_STATED EXERCISE_. Reproduce verbatim the portion of the material that opens with the line containing "Select the Balance Transactions icon" and closes with the line containing "pyautogui.click(x=15, y=96)", both of those lines included.

_DATA FOR PROCESSING_.
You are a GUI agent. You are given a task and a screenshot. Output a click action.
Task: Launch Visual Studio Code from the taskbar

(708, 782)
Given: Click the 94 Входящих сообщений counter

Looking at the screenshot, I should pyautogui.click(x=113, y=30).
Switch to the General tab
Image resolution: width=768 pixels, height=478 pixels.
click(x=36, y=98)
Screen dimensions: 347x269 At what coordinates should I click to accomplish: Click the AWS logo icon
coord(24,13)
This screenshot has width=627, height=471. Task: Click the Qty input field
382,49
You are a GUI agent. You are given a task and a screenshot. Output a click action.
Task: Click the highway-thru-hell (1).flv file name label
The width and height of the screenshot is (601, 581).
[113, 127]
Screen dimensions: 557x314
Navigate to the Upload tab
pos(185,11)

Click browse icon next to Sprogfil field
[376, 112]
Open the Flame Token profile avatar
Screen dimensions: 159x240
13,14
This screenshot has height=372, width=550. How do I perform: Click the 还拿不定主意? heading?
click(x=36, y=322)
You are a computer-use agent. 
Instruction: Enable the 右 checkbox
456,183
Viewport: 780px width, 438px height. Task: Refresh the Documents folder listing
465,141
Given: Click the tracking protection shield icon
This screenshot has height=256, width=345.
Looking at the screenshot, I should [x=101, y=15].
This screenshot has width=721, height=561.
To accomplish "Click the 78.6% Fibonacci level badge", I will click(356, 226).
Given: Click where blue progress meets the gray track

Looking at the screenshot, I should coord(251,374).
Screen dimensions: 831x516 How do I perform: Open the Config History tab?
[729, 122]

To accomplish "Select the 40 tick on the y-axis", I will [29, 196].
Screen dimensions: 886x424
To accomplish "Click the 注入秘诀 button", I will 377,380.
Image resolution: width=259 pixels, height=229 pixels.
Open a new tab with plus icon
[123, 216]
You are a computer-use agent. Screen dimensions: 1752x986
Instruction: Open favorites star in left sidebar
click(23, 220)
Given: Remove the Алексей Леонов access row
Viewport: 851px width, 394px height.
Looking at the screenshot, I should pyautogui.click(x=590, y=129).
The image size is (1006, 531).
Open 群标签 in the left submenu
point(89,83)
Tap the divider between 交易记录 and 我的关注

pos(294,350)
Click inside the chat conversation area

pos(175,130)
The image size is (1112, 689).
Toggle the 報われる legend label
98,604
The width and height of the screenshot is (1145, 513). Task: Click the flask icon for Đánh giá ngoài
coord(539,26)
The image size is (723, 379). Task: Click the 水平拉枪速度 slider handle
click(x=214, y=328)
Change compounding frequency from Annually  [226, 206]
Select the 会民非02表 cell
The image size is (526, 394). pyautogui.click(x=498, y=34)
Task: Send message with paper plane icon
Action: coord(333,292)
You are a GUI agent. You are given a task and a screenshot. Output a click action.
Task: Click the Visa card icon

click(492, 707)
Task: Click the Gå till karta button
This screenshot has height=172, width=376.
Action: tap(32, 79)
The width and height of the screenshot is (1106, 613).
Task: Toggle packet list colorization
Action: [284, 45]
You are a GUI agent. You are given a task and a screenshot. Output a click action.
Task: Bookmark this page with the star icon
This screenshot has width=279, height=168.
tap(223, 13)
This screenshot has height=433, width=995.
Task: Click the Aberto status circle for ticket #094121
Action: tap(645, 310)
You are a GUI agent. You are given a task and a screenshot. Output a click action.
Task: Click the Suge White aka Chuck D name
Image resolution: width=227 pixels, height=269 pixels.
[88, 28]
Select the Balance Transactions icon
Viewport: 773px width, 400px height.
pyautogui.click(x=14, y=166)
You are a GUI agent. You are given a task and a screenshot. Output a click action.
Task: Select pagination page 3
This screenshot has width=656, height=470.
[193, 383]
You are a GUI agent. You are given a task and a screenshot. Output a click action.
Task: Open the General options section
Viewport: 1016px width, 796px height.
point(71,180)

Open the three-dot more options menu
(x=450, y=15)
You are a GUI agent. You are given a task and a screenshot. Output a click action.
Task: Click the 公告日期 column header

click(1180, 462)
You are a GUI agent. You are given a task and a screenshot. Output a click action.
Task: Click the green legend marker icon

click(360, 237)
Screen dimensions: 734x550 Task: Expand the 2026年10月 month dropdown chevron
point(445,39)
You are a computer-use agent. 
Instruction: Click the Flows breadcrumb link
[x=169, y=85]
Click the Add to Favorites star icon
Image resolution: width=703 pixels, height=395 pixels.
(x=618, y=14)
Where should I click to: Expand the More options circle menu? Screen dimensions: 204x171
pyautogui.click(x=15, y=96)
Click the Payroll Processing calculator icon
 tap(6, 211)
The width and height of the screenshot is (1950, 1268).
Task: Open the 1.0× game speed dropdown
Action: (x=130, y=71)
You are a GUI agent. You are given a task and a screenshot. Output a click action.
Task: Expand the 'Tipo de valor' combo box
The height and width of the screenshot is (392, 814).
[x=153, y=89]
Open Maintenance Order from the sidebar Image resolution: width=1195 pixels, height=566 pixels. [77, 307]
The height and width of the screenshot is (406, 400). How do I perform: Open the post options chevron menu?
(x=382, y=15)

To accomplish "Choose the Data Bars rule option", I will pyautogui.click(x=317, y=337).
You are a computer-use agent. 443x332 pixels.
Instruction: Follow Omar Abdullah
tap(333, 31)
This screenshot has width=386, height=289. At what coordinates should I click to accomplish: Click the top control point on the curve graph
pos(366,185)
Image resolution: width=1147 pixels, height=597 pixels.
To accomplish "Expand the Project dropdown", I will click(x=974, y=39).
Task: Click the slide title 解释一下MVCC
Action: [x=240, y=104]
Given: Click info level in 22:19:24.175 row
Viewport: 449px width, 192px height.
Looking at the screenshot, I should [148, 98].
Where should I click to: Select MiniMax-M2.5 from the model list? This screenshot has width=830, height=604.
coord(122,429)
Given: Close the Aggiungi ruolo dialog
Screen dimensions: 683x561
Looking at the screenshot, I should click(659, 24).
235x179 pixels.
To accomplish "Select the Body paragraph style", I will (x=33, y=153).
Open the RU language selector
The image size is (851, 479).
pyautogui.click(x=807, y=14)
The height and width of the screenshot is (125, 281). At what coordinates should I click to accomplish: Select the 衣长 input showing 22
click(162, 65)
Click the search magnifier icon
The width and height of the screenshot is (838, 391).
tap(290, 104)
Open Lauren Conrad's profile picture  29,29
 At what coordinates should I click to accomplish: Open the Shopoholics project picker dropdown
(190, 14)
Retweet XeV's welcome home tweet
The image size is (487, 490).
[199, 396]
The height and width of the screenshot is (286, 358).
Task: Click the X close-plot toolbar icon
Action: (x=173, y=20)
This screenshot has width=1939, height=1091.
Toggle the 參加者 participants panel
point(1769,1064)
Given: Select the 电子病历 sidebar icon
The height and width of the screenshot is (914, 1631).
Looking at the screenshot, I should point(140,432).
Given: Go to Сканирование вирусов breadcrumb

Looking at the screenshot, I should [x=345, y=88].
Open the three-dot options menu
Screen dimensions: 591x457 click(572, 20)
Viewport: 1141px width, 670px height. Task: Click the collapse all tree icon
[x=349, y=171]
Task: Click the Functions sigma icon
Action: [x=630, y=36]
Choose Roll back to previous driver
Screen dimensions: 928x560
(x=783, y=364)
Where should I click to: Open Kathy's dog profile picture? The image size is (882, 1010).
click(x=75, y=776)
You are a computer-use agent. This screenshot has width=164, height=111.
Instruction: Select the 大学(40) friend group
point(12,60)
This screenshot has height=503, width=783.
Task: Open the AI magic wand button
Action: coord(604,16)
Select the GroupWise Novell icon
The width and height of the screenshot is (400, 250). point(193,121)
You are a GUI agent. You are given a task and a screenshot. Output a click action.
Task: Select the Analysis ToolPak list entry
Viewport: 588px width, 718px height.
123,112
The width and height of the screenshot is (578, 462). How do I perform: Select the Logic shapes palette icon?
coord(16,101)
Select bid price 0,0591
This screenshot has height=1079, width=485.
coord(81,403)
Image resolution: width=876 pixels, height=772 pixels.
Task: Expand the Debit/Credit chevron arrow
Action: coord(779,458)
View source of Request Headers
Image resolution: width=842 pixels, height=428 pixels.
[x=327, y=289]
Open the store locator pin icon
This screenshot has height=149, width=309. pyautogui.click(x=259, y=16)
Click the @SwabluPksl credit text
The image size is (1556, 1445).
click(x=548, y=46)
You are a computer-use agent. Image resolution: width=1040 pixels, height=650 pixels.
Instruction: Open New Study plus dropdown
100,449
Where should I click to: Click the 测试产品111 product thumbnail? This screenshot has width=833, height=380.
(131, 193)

_ANSWER FOR THE TASK_.
Select the Balance Transactions icon
Viewport: 773px width, 400px height.
pyautogui.click(x=14, y=166)
You are a GUI agent. You are given a task and a screenshot. Output a click action.
Task: Select pagination page 3
This screenshot has width=656, height=470.
[193, 383]
You are a GUI agent. You are given a task and a screenshot. Output a click action.
Task: Open the General options section
Viewport: 1016px width, 796px height.
point(71,180)

Open the three-dot more options menu
(x=450, y=15)
You are a GUI agent. You are given a task and a screenshot. Output a click action.
Task: Click the 公告日期 column header

click(1180, 462)
You are a GUI agent. You are given a task and a screenshot. Output a click action.
Task: Click the green legend marker icon

click(360, 237)
Screen dimensions: 734x550 Task: Expand the 2026年10月 month dropdown chevron
point(445,39)
You are a computer-use agent. 
Instruction: Click the Flows breadcrumb link
[x=169, y=85]
Click the Add to Favorites star icon
Image resolution: width=703 pixels, height=395 pixels.
(x=618, y=14)
Where should I click to: Expand the More options circle menu? Screen dimensions: 204x171
pyautogui.click(x=15, y=96)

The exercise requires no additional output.